Pretty much every job I’ve worked on has involved large, single run data jobs in one for or another, be they regularly run over night batch jobs, data migrations to support application code deployments (try to avoid this - read this brilliant article) or jobs to clean up mistakes in the customer data, and, almost without exception, they’ve been a source of misery.
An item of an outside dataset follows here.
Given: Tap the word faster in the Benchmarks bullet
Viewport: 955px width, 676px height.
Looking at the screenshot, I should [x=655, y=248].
Data jobs often don’t seem to get the attention and love that regular code does which is a great shame. They’re scary, they’re often dangerous, and they scare the pants off those ops people who often end up running them. I could tell a lot of tales here about the horror shows I’ve seen but they all boil down to a few scenarios so I present… A Crap Acronym

I believe that all data jobs should FIRST

(F)eedback

There’s nothing worse than kicking off a job and getting…. nothing. A blinking cursor, for an hour, whilst you panic and end up stracing the damned process in another window to make sure it’s not died. Jobs should

  • Tell you wht they are going to do (“Updating 100,000,000 rows”)
  • Report in when they start doing something (“Starting batch 1,000,000”)
  • Tell you when they’ve done that thing (“file6 finished”)

(I)terative

Don’t try and do everything in one massive chunk. Structure your job so that it is working on reasonably sized sets of data at one time, completing them and then moving on. This makes feedback easier (indeed possible) and leads nicely too…

(R)erunable

Processes are killed and get killed. By working from chunks your job can be canned between them and if you’ve set it up so it can be started again without fuss, so much the better. Ideally you don’t want to have to redo everything again but just pick up where you left off.

(S)toppable

Sometimes you have to can a job part way through, for example, this job was thought to be ok to run during the working day but after it got started your customers started getting terrible response times and now you’ve just got to sit it out. There’s nothing worse than being beholden to a process you can’t interrupt because it’ll leave your system in an untenable state.

(T)imed

Feedback is great, but it’s not important if it’s telling you you are 9% of the way through a job which is going to take 47 hours. Having an idea of how long a batch job is going to run is essential but often missed. It can be difficult to get an idea of how long things will take because developers often don’t have access to production but simple techniques like EXPLAIN and getting counts of rows should allow you to avoid monstrous mistakes.